MPs condemn 'staggering lack of scrutiny over Kids Company funding'
Vulnerable children across the country are likely to have lost out as a result of the Government's decision to treat failed charity Kids Company as a "special case", a parliamentary report has found.
The influential House of Commons Public Accounts Committee said it was "staggering" that KidsCo - described by one official as "a prime minister-favoured charity" and by the committee as "a favourite of successive ministers" - was given more than £40 million of taxpayers' cash over 13 years without ministers having any idea what they were getting for it.
In a scathing report, the cross-party committee said it was "very sceptical" of the charity's "inflated" claims of what it achieved, and said funding decisions were not based on evidence and did not follow correct procedures.
Issuing a demand for a "fundamental review" of government grants to charities, it warned: "This must never happen again."
Central government funding to KidsCo was "far in excess of grants paid to other charities", and there was an "obvious unfairness" in so much money going into an organisation operating for most of its life only in two south London boroughs at the expense of services for children elsewhere in the country, the report said.
Founded by Camila Batmanghelidjh in 1996 to offer counselling, support and art therapy to disadvantaged youngsters in Lambeth and Southwark, KidsCo was widely praised for its innovative approach and received a total of at least £42 million from central Government and £4 million from local authorities and lottery bodies.
It folded on August 5 this year just six days after receiving a £3 million grant in a final bid to keep it afloat.
Ministers overruled Whitehall officials who advised against this payment, which came hot on the heels of a £4.3 million lump sum in March.
The new report said that until this point, continued funding of the charity had never been "seriously questioned", despite "repeated warnings and concerns" about KidsCo's financial situation and the impact it was achieving.
Instead, responsibility for the charity was passed around Whitehall departments "like a hot potato".
After it failed to win funding through competitive grant schemes in 2013, the Government awarded money directly without competition.
There was "insufficient scrutiny" of what KidsCo delivered, with the Government relying "heavily" until 2013 on the charity's own assessment of its performance, the report said.
It was "particularly alarming" that the Government carried on handing over money for years without the charity ever demonstrating that its methods could be applied elsewhere in the country.
Senior officials with responsibility for ensuring value for money "have not served taxpayers or children across the country well" in failing to stand up to ministers and advise them against further grants in a process known as "seeking ministerial direction", the report stated.
The Government "failed to learn lessons" from its experience of the charity until the end of its existence.
"All the warning signs of a failed and expensive experiment had long been there, but it was not until June 2015 that officials finally stood up to ministers, said enough was enough, and sought ministerial direction before providing more money," the committee said.

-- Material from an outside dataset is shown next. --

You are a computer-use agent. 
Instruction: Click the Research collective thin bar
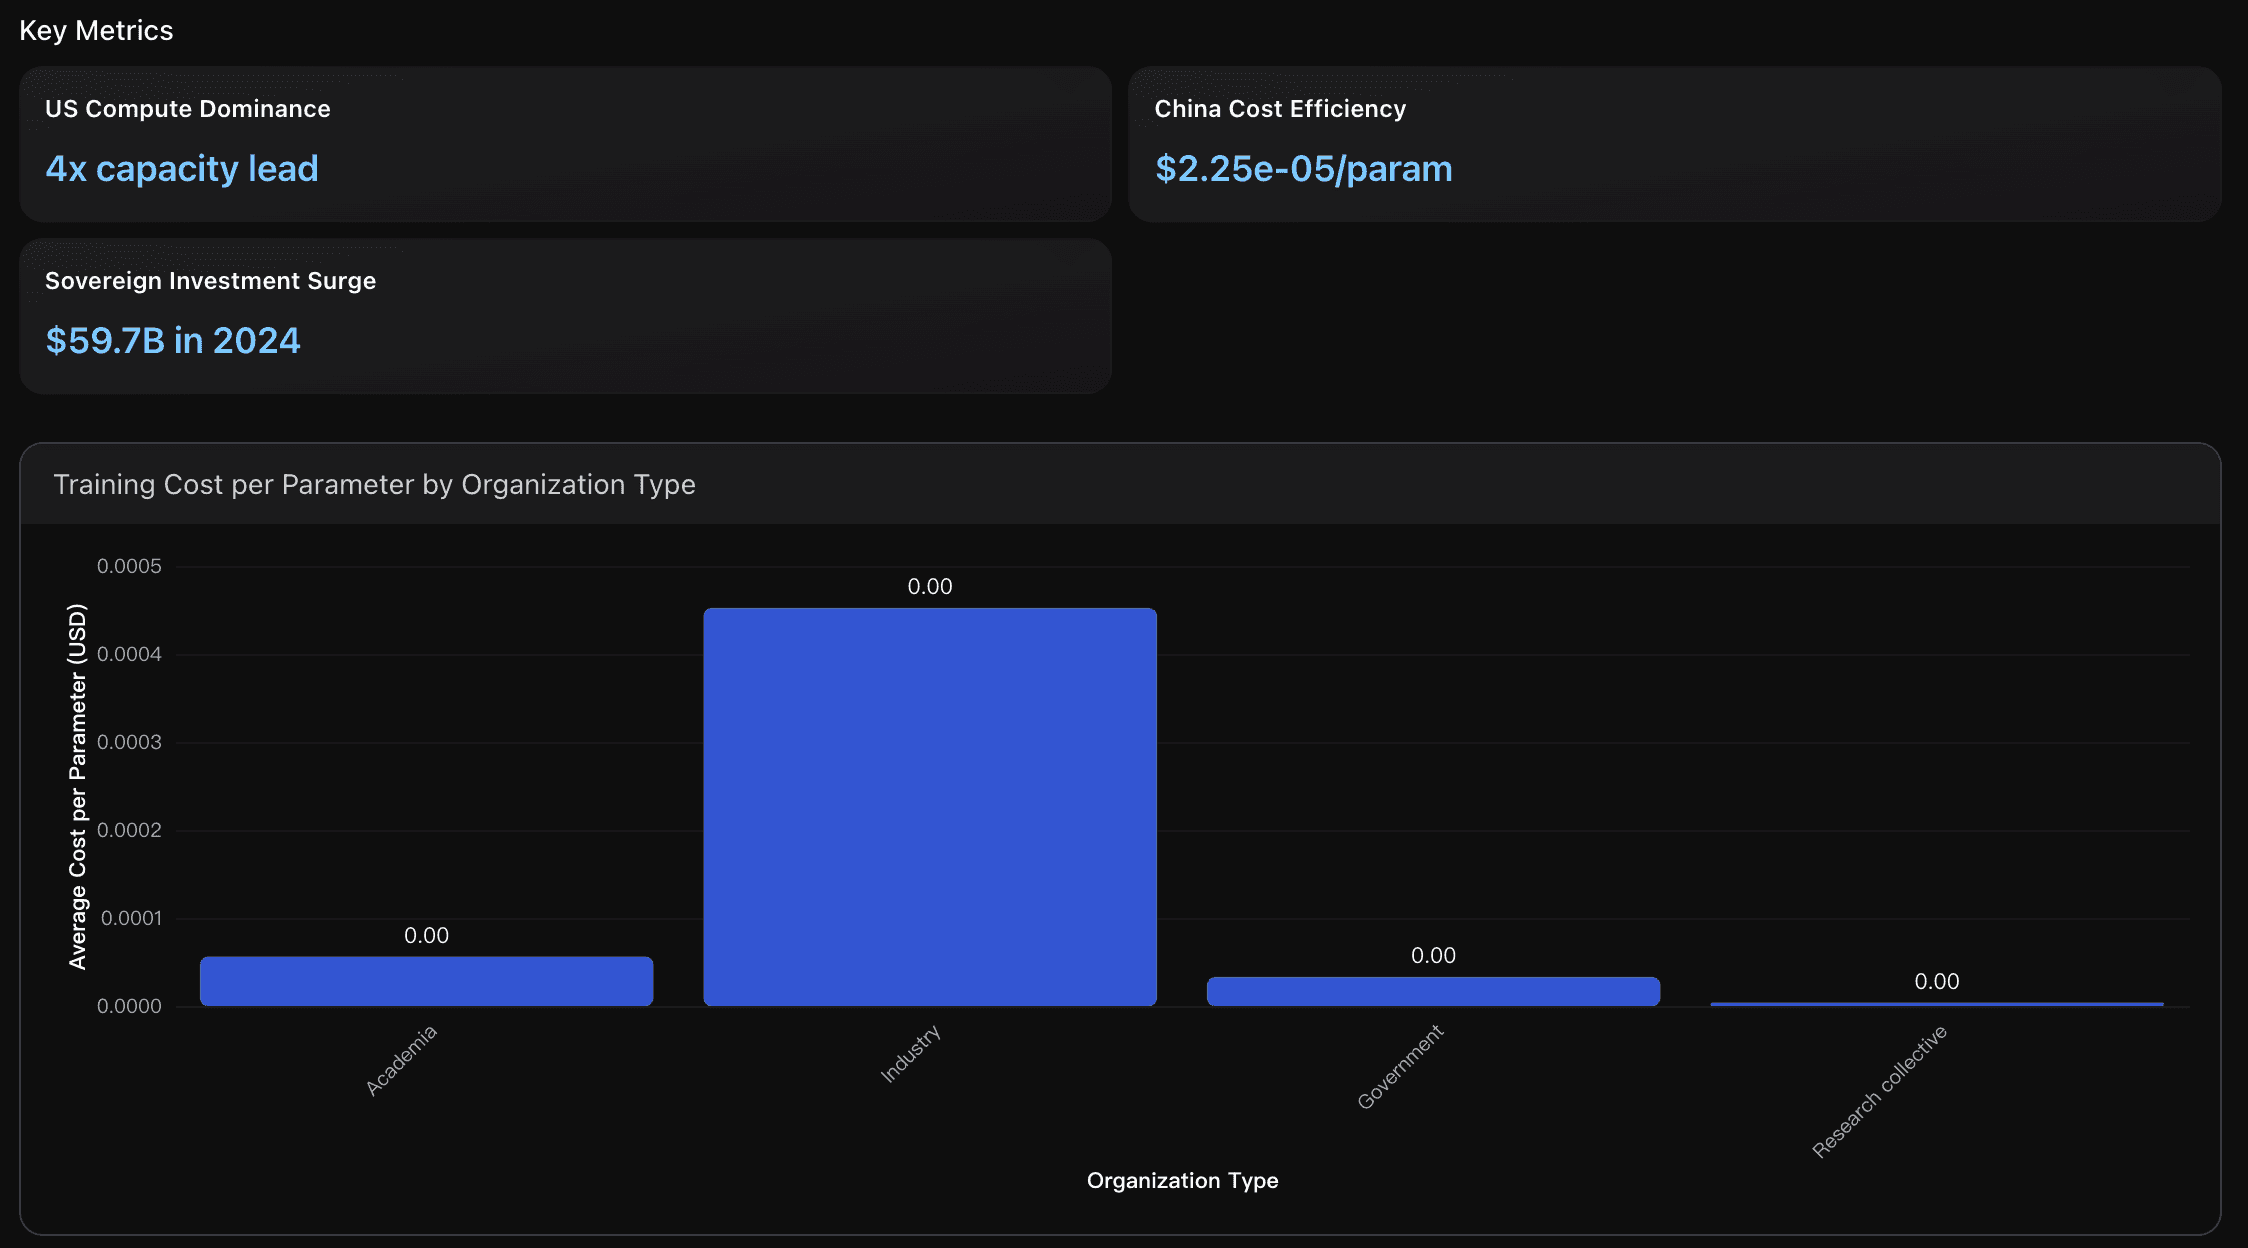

"By then it was too late."
Committee chair Meg Hillier said: "The case of Kids Company will anger many people.
"The charity was passed around Whitehall like a hot potato, with no-one willing to call time on spending millions of tax pounds for uncertain outcomes.
"The lack of scrutiny over its funding was staggering.
"Fairness and value for money - fundamental values when considering public spending - appear to have been forgotten in repeated and ultimately doomed attempts to keep Kids Company afloat.
"Even after civil servants finally refused to agree additional funding, ministers 'took a punt'.
The final £3 million of public money was handed over just a week before Kids Company closed.
Payments during the charity's final months alone totalled more than £7 million.
"The faith that things would improve when they didn't was naive," she added.
"So many other charities did not get the same support and it is clear that Kids Company received special treatment - to the detriment of other deserving charities around the country."
The committee called for the Government to carry out a review of its grant-making processes, to establish a register of such payments and to improve monitoring and evaluation of organisations receiving public money.
Karl Wilding, director of public policy at the National Council for Voluntary Organisations, said: " This report will make extremely frustrating reading for the thousands of charities who have to submit highly detailed plans in order to have a hope of funding and who work very hard to produce honest and accurate assessments of the difference they make.
"Successive governments threw money at Kids Company at the same time as they were making life harder for other charities. Local and national government have been imposing complex contracts on many of the charities they contract with in the name of efficiency, but these are often so unwieldy that they create more problems than they solve."
A Government spokesman said: " The Government will consider the recommendations laid out in this report. The welfare of the young people continues to be our primary concern and we are now working closely with local authorities to make sure they have access to the services they require."